[ЗАДАНИЕ A]
Ответьте по записи дневника на вопросы ниже.
(i) Сколько лет Сергею Чередниченко?
(ii) Как называется его повесть?
(iii) Кто назван героями и вождями описанной в повести среды?
[ЗАДАНИЕ B]
Опираясь на запись дневника, объясните в одном–трех предложениях, почему возраст так много значит для институтских выпускников.

[ТЕКСТ]
=======
Дневник. 2009 год.
Шрифт:
Конечно, огромную магистерскую работу Сергея Чередниченко можно было бы и мельком просмотреть, но это все было так ново для меня, что долго и внимательно все читал. Еще раз убедился, как много значит для наших институтских ребят возраст. Двадцать семь у Чередниченко – это совсем не двадцать один, двадцать два или даже двадцать, как у нас заканчивают ребята. Здесь есть уже и опыт, и нажитая биография, и некоторые дополнительные знания. В частности, по начитанности дают о себе знать и два курса в университете в Абакане. Повесть называется «Потусторонники», здесь некое слово-манок из терминологии Ницше. Это описание первого поколения молодежи перестройки. Среда мне совершенно незнакомая и не любимая, не вызывающая сочувствия, герои и вожди ее – Летов и Цой. Из этой среды вышел и Сенчин, который несколько раз упоминается.
=======
[ИСХОДНЫЕ ДАННЫЕ]
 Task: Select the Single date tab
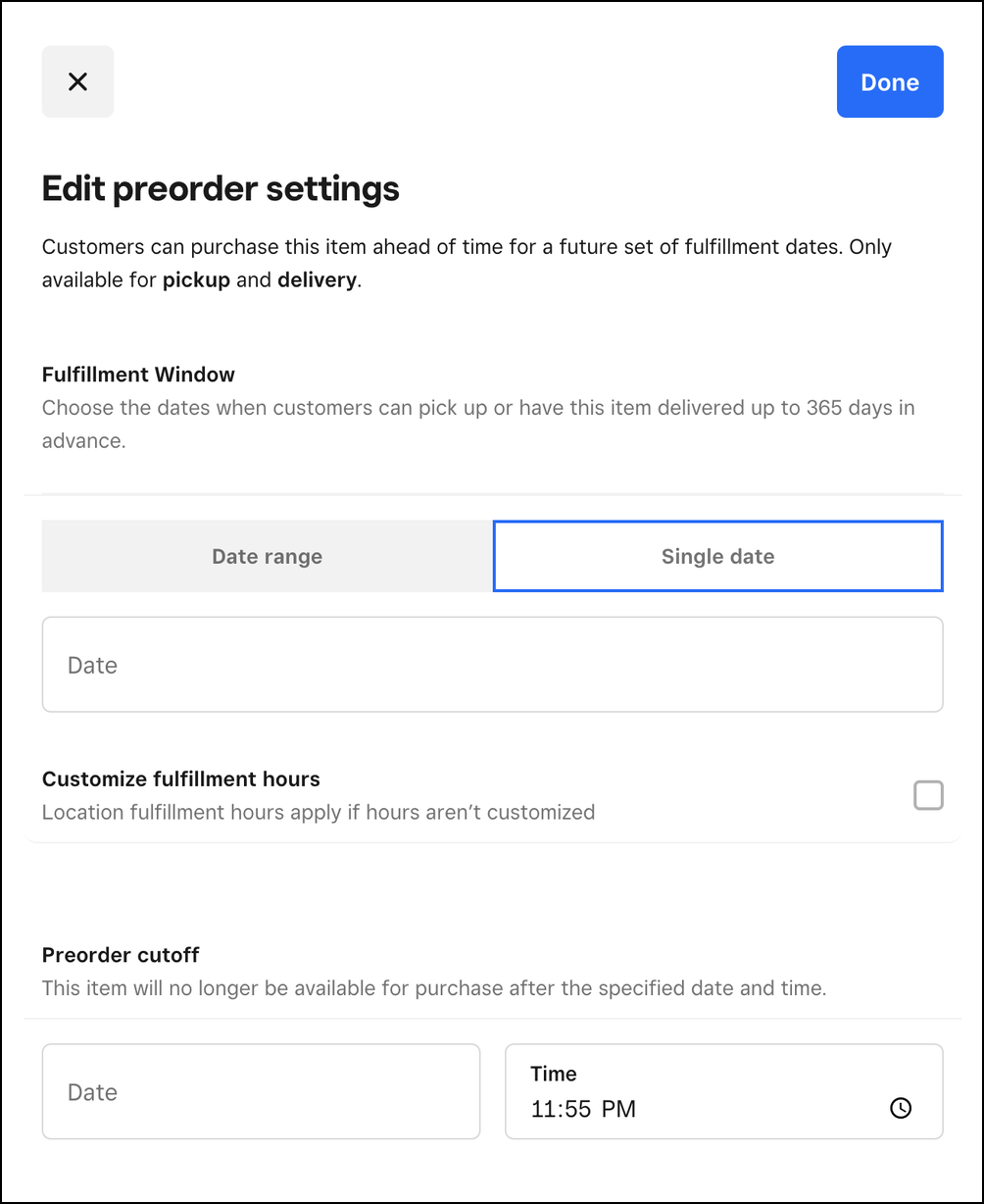[717, 557]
=======
[ПОЛНЫЙ ОТВЕТ A]
(i) Двадцать семь.
(ii) «Потусторонники».
(iii) Летов и Цой.

[ПОЛНЫЙ ОТВЕТ B]
В двадцать семь лет, в отличие от обычных для выпускников двадцати–двадцати двух, у человека уже есть опыт, нажитая биография и некоторые дополнительные знания. У Чередниченко, в частности, в начитанности сказываются два курса университета в Абакане.